Your goal. The number of lines holding "Switch" is all you should give; count them in the records below.

Data records.

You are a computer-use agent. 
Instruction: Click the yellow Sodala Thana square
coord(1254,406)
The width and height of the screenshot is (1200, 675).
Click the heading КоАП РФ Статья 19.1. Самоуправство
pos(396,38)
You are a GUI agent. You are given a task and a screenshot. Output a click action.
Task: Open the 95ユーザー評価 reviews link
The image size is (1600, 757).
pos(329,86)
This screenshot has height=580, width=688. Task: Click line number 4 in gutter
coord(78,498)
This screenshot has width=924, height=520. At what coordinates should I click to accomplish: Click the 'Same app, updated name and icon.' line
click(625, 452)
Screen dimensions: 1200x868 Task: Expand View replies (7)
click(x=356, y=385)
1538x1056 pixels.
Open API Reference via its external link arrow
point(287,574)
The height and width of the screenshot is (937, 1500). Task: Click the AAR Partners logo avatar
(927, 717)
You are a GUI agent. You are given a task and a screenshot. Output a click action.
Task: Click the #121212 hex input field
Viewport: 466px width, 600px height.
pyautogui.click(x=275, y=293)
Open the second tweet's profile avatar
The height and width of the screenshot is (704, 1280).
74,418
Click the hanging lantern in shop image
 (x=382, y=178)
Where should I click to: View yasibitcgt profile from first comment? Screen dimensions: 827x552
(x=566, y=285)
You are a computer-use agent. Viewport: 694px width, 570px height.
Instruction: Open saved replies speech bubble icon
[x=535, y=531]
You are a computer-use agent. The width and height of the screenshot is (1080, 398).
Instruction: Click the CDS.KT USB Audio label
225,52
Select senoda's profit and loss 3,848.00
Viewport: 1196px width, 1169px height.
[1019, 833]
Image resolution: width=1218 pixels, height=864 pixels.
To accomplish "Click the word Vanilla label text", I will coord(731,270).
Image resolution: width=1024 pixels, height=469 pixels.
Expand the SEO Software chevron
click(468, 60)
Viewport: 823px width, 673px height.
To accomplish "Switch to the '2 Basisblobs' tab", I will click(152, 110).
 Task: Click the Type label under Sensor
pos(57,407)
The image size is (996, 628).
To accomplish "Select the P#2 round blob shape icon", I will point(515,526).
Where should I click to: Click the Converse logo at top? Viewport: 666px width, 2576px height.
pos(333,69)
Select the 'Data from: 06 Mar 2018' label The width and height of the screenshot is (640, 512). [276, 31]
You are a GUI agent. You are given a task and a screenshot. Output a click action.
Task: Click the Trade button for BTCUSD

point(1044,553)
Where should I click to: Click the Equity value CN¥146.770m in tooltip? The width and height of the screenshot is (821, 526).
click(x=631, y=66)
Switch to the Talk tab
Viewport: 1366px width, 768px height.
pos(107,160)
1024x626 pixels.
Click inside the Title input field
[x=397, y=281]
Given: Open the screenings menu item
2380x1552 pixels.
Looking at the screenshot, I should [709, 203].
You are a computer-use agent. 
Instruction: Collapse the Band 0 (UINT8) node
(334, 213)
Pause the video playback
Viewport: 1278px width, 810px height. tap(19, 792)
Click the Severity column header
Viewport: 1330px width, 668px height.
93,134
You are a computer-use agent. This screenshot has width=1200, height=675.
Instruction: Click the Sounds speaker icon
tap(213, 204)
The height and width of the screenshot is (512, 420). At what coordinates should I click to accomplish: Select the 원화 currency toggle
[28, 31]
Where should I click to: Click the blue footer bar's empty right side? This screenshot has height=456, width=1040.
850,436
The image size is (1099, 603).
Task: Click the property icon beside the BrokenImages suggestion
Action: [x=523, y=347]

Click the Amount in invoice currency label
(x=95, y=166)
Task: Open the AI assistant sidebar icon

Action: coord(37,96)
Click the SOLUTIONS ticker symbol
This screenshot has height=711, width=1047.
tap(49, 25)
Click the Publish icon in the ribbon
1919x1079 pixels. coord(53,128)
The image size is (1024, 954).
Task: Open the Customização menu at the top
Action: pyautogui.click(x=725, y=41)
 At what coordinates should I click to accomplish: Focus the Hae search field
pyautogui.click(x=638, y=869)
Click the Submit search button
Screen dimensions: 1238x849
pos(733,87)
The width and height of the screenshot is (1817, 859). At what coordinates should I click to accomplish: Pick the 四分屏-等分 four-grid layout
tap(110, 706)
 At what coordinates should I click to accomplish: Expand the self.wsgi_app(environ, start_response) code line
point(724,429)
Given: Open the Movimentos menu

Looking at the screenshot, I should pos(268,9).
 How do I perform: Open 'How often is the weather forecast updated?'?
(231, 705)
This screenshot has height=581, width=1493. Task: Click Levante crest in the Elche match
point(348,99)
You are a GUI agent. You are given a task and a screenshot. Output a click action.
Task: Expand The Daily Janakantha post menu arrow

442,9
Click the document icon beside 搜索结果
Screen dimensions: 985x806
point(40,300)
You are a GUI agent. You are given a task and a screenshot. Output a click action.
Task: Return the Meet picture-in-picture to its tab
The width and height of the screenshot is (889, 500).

Problem solution. 2